Archive for March, 2015
The Lesson Taught & Learned
This week I am teaching a camera storytelling workshop at the London Film School. My students enrolled in the masters program here seem motivated and especially eager to embrace my lessons of life, business, and the camera craft.
For me offering such workshops at schools and universities around the world is a way of giving back. My mentor, Albert Maysles, who died earlier this month at 88, made it a point every year to spend a few weeks sharing his prodigious expertise with aspiring young filmmakers.
I am grateful to be able to follow in my mentor’s footsteps.

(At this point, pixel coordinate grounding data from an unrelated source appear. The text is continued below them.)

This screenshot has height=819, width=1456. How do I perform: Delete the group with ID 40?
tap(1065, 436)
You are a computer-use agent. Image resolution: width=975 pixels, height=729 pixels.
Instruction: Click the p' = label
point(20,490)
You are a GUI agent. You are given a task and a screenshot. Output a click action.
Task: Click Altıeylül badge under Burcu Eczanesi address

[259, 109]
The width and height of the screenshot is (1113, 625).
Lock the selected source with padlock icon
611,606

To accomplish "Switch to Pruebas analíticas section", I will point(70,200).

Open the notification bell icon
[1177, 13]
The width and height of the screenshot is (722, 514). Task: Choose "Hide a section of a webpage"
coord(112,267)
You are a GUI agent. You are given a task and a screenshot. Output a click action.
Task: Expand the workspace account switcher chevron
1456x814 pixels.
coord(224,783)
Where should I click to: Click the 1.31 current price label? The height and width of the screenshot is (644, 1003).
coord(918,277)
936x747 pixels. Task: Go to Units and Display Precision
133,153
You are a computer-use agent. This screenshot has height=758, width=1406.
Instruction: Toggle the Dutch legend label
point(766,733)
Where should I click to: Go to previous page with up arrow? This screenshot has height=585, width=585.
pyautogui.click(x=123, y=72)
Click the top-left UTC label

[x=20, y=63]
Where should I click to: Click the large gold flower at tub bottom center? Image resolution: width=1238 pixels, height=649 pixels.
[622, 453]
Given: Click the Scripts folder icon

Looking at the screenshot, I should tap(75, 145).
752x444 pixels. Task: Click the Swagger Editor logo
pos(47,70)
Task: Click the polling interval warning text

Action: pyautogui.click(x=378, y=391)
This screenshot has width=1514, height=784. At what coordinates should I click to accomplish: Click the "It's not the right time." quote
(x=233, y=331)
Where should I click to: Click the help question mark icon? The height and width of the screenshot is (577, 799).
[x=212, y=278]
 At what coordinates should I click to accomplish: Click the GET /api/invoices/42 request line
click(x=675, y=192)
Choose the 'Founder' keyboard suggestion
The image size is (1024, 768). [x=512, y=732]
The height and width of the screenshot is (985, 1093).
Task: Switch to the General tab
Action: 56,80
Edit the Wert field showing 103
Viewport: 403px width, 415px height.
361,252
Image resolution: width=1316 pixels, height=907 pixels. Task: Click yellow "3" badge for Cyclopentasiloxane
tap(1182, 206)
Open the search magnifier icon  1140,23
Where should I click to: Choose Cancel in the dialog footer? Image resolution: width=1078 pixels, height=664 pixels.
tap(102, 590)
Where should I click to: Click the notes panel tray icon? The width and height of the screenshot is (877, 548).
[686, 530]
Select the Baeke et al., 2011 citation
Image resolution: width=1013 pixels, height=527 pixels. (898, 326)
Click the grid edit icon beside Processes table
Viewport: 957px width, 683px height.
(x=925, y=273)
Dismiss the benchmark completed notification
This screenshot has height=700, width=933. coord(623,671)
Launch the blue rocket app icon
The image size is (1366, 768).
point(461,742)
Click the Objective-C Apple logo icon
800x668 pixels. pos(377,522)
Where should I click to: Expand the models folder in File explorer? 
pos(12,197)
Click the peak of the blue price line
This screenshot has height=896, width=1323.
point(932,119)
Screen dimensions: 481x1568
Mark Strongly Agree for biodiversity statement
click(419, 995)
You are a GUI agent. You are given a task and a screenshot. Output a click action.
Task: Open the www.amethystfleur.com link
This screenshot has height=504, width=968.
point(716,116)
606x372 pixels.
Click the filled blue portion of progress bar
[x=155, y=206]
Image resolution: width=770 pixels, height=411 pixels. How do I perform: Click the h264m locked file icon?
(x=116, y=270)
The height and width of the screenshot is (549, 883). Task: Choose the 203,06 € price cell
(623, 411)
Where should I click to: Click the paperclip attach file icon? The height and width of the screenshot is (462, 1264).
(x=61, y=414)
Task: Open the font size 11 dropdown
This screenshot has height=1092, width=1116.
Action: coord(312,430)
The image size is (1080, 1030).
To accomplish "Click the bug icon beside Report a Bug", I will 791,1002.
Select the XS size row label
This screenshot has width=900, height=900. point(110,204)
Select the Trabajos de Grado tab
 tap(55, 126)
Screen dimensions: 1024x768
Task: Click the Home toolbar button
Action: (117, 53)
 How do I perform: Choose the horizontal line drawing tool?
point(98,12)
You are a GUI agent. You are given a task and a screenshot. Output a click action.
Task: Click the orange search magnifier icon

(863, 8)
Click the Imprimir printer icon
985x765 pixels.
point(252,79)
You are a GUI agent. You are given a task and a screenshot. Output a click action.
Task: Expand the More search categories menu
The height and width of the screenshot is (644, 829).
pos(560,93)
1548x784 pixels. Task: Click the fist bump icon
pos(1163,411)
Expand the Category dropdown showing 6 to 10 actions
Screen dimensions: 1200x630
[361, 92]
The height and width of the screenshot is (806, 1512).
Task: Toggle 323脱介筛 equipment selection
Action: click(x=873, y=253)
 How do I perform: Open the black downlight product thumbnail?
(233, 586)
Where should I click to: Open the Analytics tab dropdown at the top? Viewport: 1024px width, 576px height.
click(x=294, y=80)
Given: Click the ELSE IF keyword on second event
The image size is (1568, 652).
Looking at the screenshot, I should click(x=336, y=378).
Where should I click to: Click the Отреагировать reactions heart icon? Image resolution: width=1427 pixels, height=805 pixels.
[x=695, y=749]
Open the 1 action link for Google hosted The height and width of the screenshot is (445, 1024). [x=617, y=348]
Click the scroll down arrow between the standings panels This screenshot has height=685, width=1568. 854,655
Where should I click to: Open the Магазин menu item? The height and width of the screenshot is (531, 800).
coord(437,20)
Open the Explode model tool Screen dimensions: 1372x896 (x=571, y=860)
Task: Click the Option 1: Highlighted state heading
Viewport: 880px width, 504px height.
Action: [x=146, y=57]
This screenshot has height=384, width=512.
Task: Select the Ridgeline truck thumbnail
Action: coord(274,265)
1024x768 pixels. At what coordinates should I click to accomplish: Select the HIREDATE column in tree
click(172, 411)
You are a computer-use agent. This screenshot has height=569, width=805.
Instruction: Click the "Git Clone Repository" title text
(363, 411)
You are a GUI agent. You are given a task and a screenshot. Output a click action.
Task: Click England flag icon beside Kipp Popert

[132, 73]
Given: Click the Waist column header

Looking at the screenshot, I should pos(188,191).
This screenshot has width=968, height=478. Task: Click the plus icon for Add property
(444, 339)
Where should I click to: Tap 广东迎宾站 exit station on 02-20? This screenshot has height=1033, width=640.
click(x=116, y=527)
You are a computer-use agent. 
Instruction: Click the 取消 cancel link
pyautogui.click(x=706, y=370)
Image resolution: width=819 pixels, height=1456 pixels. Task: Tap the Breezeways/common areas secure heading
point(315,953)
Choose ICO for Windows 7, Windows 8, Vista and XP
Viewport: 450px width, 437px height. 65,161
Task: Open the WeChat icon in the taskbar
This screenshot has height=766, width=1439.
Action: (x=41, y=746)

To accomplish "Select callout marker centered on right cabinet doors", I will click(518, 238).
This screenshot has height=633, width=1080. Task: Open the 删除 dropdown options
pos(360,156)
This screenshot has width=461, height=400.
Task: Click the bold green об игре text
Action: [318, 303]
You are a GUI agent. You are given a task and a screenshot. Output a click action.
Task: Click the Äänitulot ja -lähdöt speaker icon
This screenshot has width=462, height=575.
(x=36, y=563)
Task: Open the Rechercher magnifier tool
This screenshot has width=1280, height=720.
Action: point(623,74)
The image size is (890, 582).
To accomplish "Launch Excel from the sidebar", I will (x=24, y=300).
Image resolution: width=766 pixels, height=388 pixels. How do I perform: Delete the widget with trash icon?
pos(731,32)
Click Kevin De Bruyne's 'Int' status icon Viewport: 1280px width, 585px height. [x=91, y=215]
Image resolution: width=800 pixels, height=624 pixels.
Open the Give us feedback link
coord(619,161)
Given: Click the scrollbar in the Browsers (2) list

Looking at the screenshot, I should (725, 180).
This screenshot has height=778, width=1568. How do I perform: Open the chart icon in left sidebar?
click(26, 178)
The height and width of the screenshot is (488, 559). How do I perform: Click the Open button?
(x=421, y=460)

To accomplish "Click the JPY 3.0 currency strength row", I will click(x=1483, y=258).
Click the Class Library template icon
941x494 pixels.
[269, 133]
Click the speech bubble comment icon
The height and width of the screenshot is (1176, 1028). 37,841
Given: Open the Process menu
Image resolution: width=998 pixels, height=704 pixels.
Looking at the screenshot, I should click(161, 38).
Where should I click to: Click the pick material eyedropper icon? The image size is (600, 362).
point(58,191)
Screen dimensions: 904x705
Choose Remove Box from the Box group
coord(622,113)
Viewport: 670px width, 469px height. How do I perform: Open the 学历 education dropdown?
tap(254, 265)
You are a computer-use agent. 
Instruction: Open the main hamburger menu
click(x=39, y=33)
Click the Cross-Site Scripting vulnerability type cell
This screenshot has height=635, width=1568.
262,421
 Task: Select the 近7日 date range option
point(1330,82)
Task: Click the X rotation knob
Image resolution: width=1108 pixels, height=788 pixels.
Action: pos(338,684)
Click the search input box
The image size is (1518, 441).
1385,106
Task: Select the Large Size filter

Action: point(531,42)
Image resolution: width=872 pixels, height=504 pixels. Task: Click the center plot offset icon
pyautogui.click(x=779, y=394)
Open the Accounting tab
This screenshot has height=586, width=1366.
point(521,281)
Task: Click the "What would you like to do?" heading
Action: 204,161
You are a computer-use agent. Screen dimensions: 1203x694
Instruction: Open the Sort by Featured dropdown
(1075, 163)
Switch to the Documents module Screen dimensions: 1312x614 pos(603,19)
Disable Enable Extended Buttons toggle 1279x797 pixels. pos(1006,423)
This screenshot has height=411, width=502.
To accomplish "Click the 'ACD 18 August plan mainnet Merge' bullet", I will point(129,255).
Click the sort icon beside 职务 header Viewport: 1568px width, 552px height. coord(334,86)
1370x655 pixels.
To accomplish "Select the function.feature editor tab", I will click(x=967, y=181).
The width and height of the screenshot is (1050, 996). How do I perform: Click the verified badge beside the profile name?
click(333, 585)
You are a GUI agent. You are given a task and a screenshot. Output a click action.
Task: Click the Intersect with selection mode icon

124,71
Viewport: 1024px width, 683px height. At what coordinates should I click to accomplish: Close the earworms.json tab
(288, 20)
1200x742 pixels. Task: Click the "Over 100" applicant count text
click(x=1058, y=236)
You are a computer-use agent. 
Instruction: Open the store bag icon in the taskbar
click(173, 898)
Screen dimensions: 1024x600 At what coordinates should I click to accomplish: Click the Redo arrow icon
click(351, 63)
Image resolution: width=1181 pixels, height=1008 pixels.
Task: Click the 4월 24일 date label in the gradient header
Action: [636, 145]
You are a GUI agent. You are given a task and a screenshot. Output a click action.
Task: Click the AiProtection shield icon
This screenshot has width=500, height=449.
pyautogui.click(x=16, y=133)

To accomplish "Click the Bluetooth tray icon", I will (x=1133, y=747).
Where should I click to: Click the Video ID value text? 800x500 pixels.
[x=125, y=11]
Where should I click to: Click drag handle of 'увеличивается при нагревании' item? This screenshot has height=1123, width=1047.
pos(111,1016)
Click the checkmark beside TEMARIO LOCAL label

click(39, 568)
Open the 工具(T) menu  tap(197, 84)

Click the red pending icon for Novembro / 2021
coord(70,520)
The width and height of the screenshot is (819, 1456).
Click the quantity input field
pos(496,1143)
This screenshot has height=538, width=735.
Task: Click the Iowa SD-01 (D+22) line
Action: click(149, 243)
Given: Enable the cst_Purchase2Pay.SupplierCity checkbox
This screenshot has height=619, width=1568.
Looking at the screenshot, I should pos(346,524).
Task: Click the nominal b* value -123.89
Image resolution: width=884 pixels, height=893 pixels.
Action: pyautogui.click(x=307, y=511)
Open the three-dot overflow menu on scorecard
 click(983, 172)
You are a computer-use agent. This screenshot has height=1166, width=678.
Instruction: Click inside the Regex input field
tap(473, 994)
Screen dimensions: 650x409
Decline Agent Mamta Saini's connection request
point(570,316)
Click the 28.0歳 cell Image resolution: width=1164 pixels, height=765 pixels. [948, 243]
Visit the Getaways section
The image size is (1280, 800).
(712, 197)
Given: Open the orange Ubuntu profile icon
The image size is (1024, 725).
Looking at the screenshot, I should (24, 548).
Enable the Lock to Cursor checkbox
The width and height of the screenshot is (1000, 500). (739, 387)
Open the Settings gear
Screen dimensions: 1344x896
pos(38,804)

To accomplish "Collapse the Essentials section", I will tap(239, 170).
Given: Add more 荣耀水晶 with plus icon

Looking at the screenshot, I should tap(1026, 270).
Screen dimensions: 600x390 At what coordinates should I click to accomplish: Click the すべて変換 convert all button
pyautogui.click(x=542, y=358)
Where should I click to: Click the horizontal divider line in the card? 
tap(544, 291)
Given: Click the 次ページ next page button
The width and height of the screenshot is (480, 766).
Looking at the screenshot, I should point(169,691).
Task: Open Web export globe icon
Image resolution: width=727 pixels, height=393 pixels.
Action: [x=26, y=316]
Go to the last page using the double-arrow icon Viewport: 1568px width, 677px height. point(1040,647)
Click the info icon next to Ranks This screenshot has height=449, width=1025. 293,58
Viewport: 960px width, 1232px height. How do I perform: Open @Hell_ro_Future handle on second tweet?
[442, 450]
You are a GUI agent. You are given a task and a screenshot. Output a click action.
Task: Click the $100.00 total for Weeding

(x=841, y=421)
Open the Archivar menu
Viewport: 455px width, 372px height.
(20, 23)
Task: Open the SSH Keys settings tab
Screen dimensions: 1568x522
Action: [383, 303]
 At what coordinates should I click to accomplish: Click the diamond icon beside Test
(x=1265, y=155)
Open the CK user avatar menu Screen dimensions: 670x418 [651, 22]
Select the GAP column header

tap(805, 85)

Vishen Lakhiani, the great entrepreneur and founder of MindValley in Kuala Lumpur, often speaks of the threes pillars of happiness. To find happiness in our lives, he says, we need to have a wealth of experiences. We need to feel we’re growing each day. And we need to know we are contributing in some way, somehow, to the betterment of others.
Albert Maysles, my mentor, RIP
My mentor Albert Maysles died yesterday at the age of 88.
I will remember him fondly.
In 1976 Albert Maysles urged me to make Murita Cycles, a film about my very unconventional dad. He said the best documentaries are made by folks who are the closest to their subjects.
At the time Al was riding the trains around America carrying his modified 16mm Auricon and tiny (for its time) Nagra SN recorder. Utilizing his direct cinema approach he wanted to capture strangers meeting and getting to know each other on their respective journeys.
I don’t think he ever completed that project but he sure did complete many other great works.
I will miss him. He was a great filmmaker and a great source of inspiration in my life.